**Task to complete:**
Go to the line containing "Task: Click the" in the records below and print it and every following line exactly, on through the line containing "Screen dimensions: 515x259", then stop.

**Stored data:**

★ ★ ★

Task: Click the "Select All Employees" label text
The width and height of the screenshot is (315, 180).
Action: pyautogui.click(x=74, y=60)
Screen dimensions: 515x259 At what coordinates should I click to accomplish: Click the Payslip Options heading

★ ★ ★

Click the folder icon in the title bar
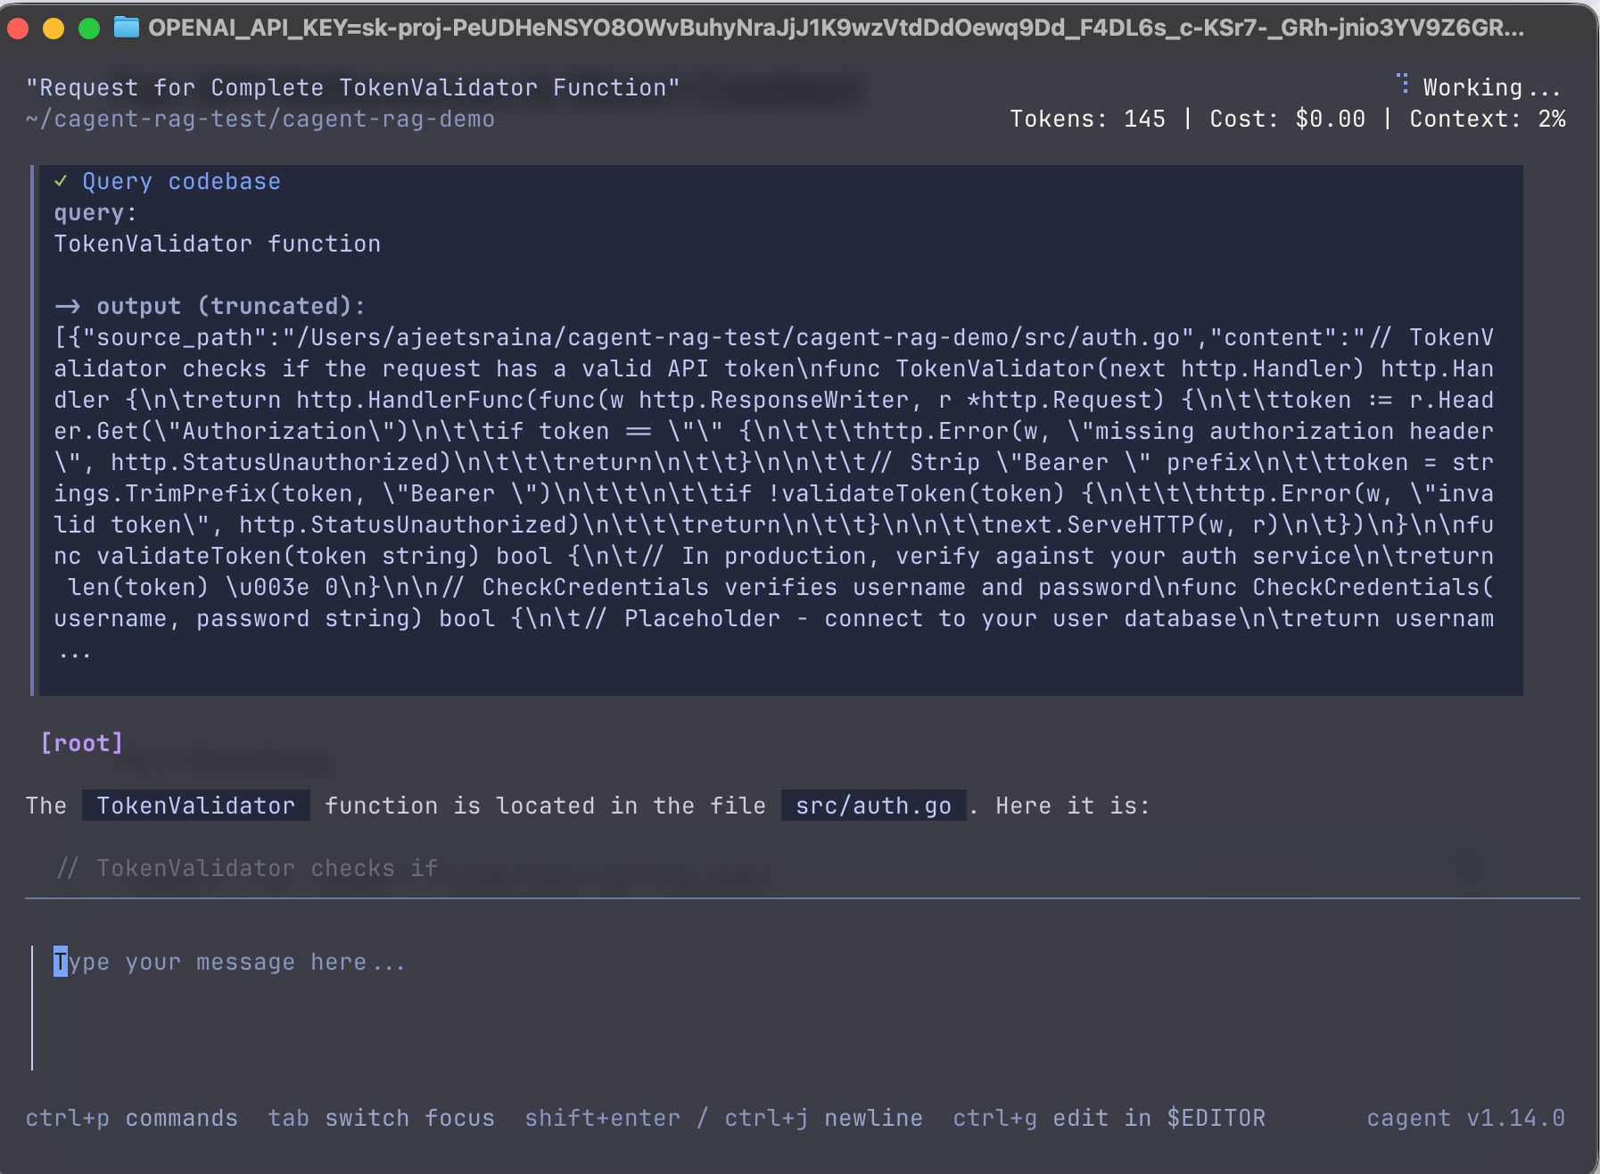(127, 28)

★ ★ ★

**Exercise solution:**
Task: Click the "Select All Employees" label text
The width and height of the screenshot is (315, 180).
Action: pyautogui.click(x=74, y=60)
Screen dimensions: 515x259 At what coordinates should I click to accomplish: Click the Payslip Options heading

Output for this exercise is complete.